Con il suo addio ci siamo sentiti un po’ vecchi, anche se all’anagrafe non lo siamo. Abbiamo percepito nelle nostre vertebre il tempo che scorre, la sabbiolina che scende repentinamente nella clessidra senza che nessuno possa fermarlo: che possiamo fare, se non dire che siamo stati fortunati? Si, fortunati. Fortunati ad assistere a quel meraviglioso Chelsea di Terry, Lampard, Drogba, Robben (quando aveva i capelli!), Duff, Cech e compagnia cantante. Quello stesso Chelsea che eliminò il Barcellona l’8 marzo 2004, quando Ronaldinho realizzò uno dei gol più belli e imitati della storia: perché se ci sono due cose che abbiamo provato a imitare, una di queste è il suo gol. Oltre all’onda energetica.
Energetica come la zuccata di Terry, una sorta di Genkidama in cui tutto Stamford Bridge ha alzato le mani al cielo dando l’energia necessaria a JT per impattare il pallone nell’angolino e far impazzire di gioia il popolo Blues.

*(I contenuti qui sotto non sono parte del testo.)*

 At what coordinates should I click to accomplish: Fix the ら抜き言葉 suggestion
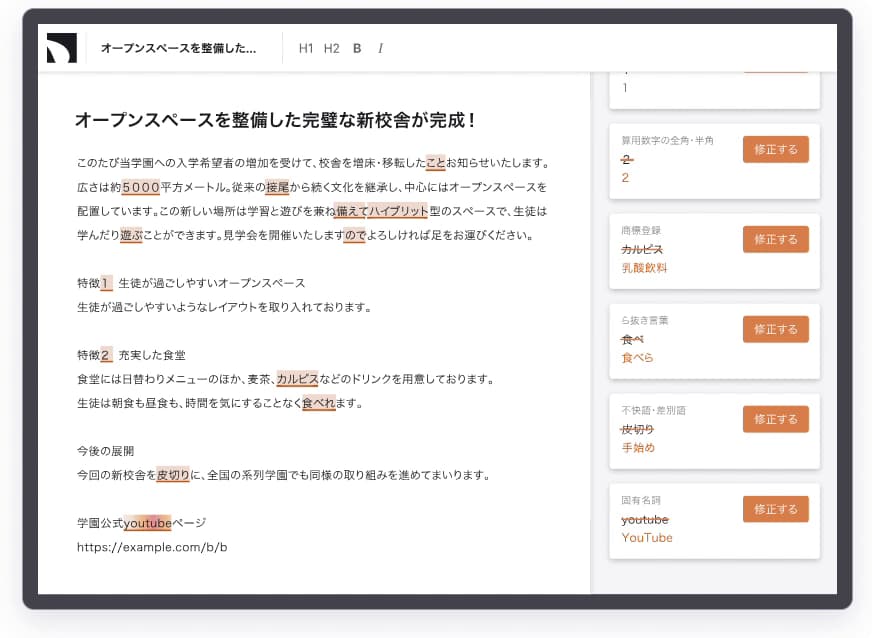[x=775, y=330]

Insomma, ne ha passate tante John Terry, davvero tante. Ha affrontato tante avventure, bucato altrettante difese, visto tanti attaccanti andare in rete (è il rischio del mestiere), eppure una sola squadra lo ha fatto davvero indiavolare. Beh, con quest’ultimo aggettivo dovreste aver capito.
Quel maledetto United
Già, maledetto United. I Red Devils erano nel destino di Terry, fin da ragazzino: nel 1994/95 Sir Alex mise gli occhi su di lui, e tentò di portarlo in maglia rossa. Terry mostrava già buone doti nelle giovanili del West Ham, ma aveva già deciso di rimanere a Londra e giocare nel Chelsea. Fu una decisione tutt’altro che semplice, visti i condizionamenti familiari abbastanza oppressivi: papà e nonno tifosissimi del Man United, figuratevi se non spingenvano per un trasferimento all’Old Trafford, nel Teatro dei Sogni doveva poteva realizzarsi il loro sogno. Già, il loro, non quello di JT, che sentiva il bisogno di fare la storia nel Chelsea.

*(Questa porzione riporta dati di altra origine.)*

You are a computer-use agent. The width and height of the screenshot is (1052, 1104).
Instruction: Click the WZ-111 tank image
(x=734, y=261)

Da allora, lo United, lo affrontò da avversario. Scegliere due momenti iconici non è facile, ma nelle pagine nostalgiche non può che entrare la scellerata notte di Mosca 2008: vivissimi complimenti al regista che ha redatto questa sceneggiatura. Fatti vivo, che ti prendiamo a Numerosette.
Pioggia incessante e beffarda, dal sapore comunque catartico, che purifica l’anima iraconda e fortemente delusa del capitano Blues, consapevole di aver appena dato vita ad un incubo reale, alla notte peggiore della sua vita, sportivamente parlando. Come se non bastasse, contro il Manchester United, la fede di suo papà.
Terry è stato messo alla prova, ma ha resistito. Lo ha fatto da grande difensore, marcando chiunque arrivasse sulla sua strada, e con grande personalità decide un Chelsea-Manchester United del 2009.
Ma soprattutto ha marcato un attaccante forse più forte, ovvero il dolore di una Champions sfumata per un rigore sbagliato. E il Chelsea, quella coppa dalle orecchie grandi grandi, sembrava non vincerla. JT aveva bisogno della ciliegina sulla torta ad una carriera straordinaria, aveva bisogno della testata vincente: stavolta non la sua, ma quella di Drogba all’Allianz, che gli regala una delle gioie più grandi della sua vita. Quella che fece impazzire Marianella.
Goodbye
Goodbye. Siamo ai saluti pure noi, così come la carriera al Chelsea di Terry. Al discorso finale – dopo il match con il Sunderland – si lascia prendere dalla comprensibile emozione nel momento in cui ringrazia la sua famiglia per il supporto. Non ci resta far altro che sfruttare il mondo digitale nelle sue mille sfaccettature e mostrarvi l’ultimo saluto di Terry: non aspettatevi un discorso alla Totti, non aspettatevi capacità attoriali disarmanti, anche perché non capirete niente se non masticate pane e inglese, ma osservate JT. Ascoltate la voce striminzita al minuto 2.26, sentirete l’emozione del momento che attanaglia le corde vocali, un po’ come faceva lui con gli altri attaccanti. Ora non lo farà più, dopo più di vent’anni.
Capirete che, forse, stiamo invecchiando anche noi.